Здесь, правда, аналогии кончаются. Шамиль,
несмотря на свою чудовищную (по европейским меркам XIX века) жестокость,
был блестящим знатоком истории ислама, настоящим духовным лидером, тонким
психологом, бесстрашным воином. У Дудаева таких качеств не было. Чеченскую
войну со стороны мятежников вел малограмотный советский генерал (смотри
тексты его посланий), не имеющий представления ни об исламе, ни о духовной
жизни. Дудаев лишь сносно (лучше грачевских генералов) усвоил тактическую
школу советского военного искусства.
В локальной войне, к которой следует отнести
Чеченскую войну, главной чертой является столкновение мобилизационных парадигм
разной природы. Фактически сталкивается парадигма социально-психологической
консолидации общества определенной цивилизационной принадлежности и архаика
варварской, этнократической консолидации.
Речь идет именно о варварстве, какими бы цивилизованными
ритуалами оно себя на камуфлировало. Не только течение войны, но и ее завершение
связано с самыми жестокими злодеяниями. Расстрел медиков из Красного Креста,
захват заложников с целью получения денег, обращение пленных в рабов. Нам,
к сожалению, еще придется увидеть действия террористов Басаева, Радуева
и других “полевых командиров”.
Любая цивилизация (а Россия — государство-цивилизация)
имеет на своей периферии территории, не вполне приживленные к данному типу
культуры или испытывающие влияние другого типа культур. Более того, распад
традиционных империй и образование государств-наций означает, что культурные
и государственные границы перестают совпадать. Именно поэтому конфликт
между цивилизацией и варварством всегда возможен.
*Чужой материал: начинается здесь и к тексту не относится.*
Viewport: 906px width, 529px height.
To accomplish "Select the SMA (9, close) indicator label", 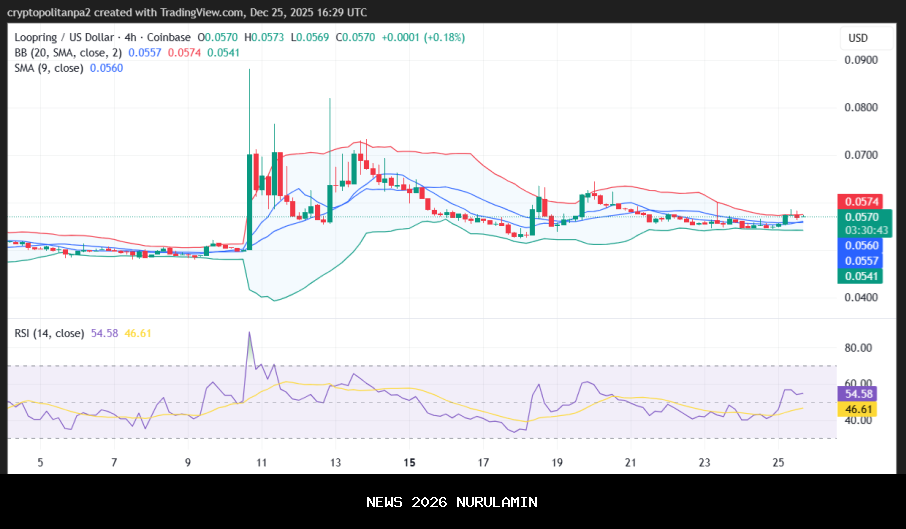I will pyautogui.click(x=49, y=67).
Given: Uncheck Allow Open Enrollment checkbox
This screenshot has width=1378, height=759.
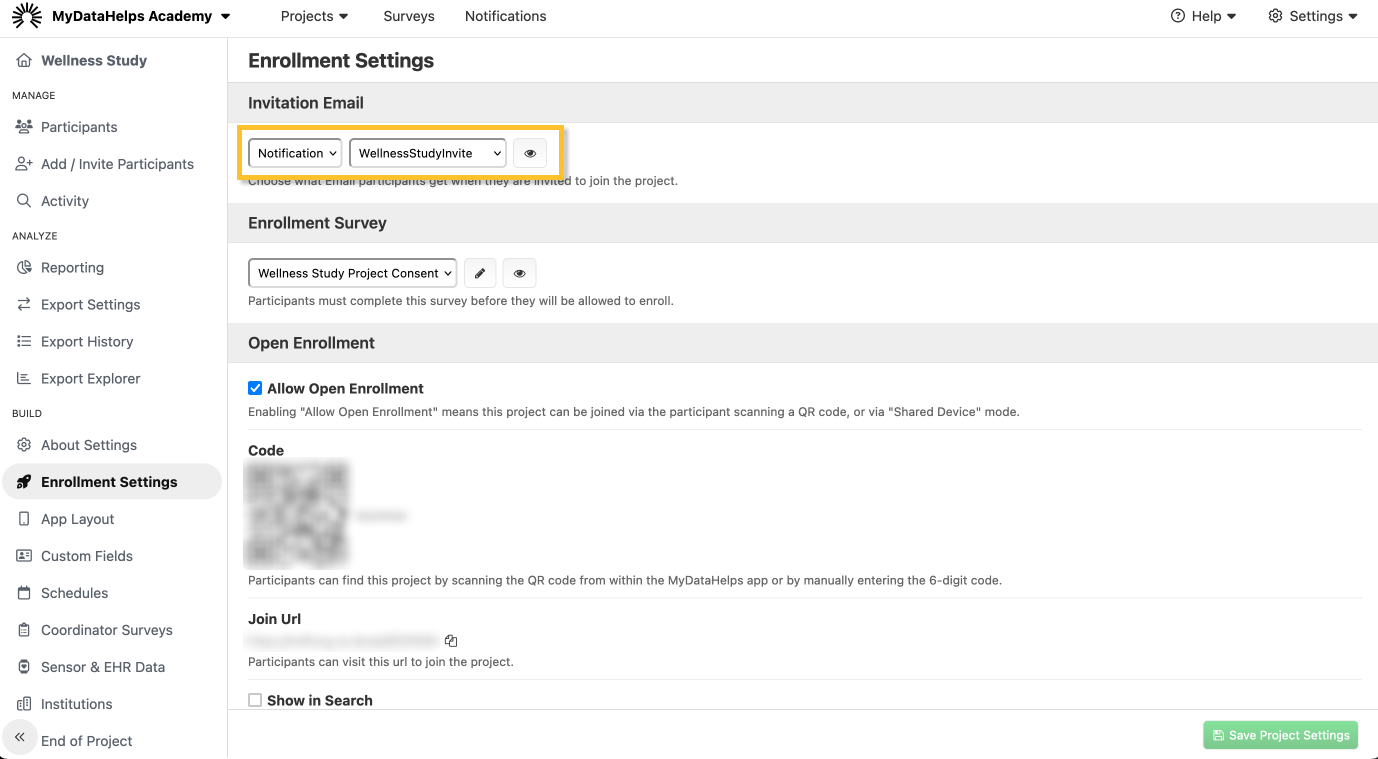Looking at the screenshot, I should [x=255, y=388].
В этом конфликте Россия,
к сожалению, не использует свое историческое достояние — сохранившуюся
еще имперскую форму государственности, в которой столица государства совпадает
со столицей цивилизации.
Ослабление государственности, утрата цивилизационной
идентичности всегда приводят к тому, что сквозь культурные напластования
происходят вулканические выбросы этнической архаики.
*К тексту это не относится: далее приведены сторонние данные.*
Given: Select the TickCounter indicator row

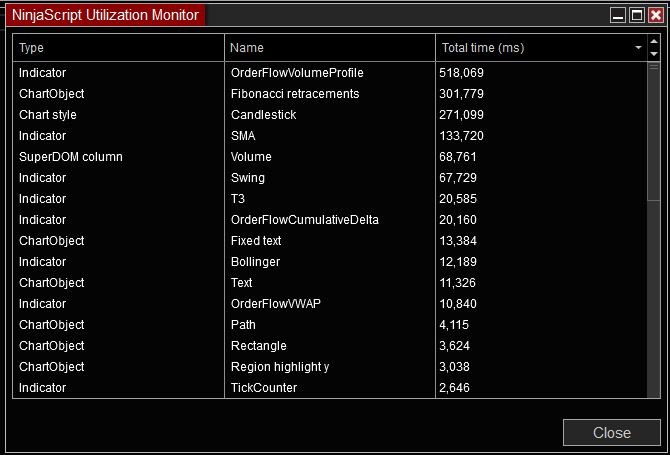Looking at the screenshot, I should [264, 388].
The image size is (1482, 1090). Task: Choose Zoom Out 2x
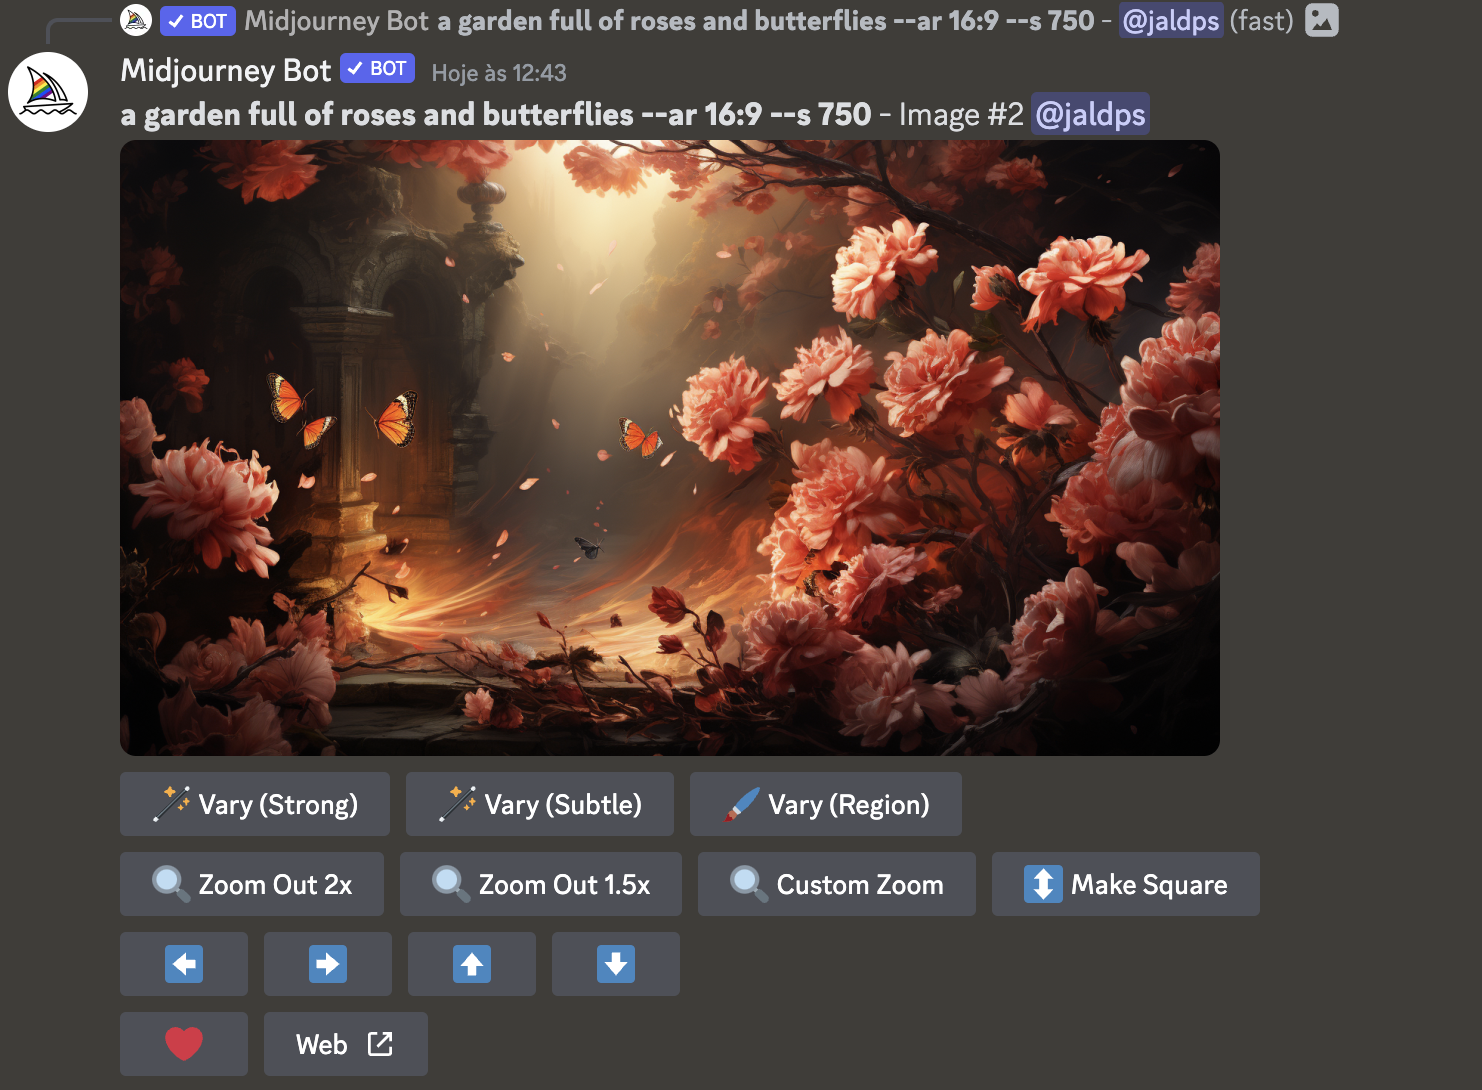point(252,884)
Противодействие такого рода выбросам может
происходить тремя способами:
— вмешательством извне (вроде миссии миротворческих сил, которая толком
преодолеть конфликт не может), — силовое предъявление ресурсов государства
без учета причин конфликта и характера противостоящих государству сторон
(в этом случае для подавления варварского мятежа требуется на порядок больше
ресурсов, а при их отсутствии приходится объявлять о капитуляции и задабривать
победителя), — локализация конфликта, подготовка государства к предъявлению
своего цивилизационного превосходства и выдерживание паузы для “сваривания”
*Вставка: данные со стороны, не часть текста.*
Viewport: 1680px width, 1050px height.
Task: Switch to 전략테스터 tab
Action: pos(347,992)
внутренней конфликтности, неизбежной в варварской среде.
Последний вариант позволяет развернуть энергетику
конфликта внутрь, а заодно обнаружить слабости своей цивилизационной позиции
и вовремя откорректировать ее. Если это не делается, то измена собственной
цивилизационной природе делает государство неспособным к сопротивлению
варварству.
Главный урок Чеченской войны состоит в том,
что государственная и экономическая система современной России показала
столь глубокую неэффективность, что даже предельно примитивная методика
государственного строительства, использованная Дудаевым, оказалась куда
более конкурентоспособной.
Отсюда, по всей видимости, и проистекает заявление
Президента РФ о необходимости поиска "национальной идеи". Ищут, разумеется,
не то, чего нет, а то, что потеряли.
В Чеченской войне, как оказалось, потеряли опыт Кавказской войны.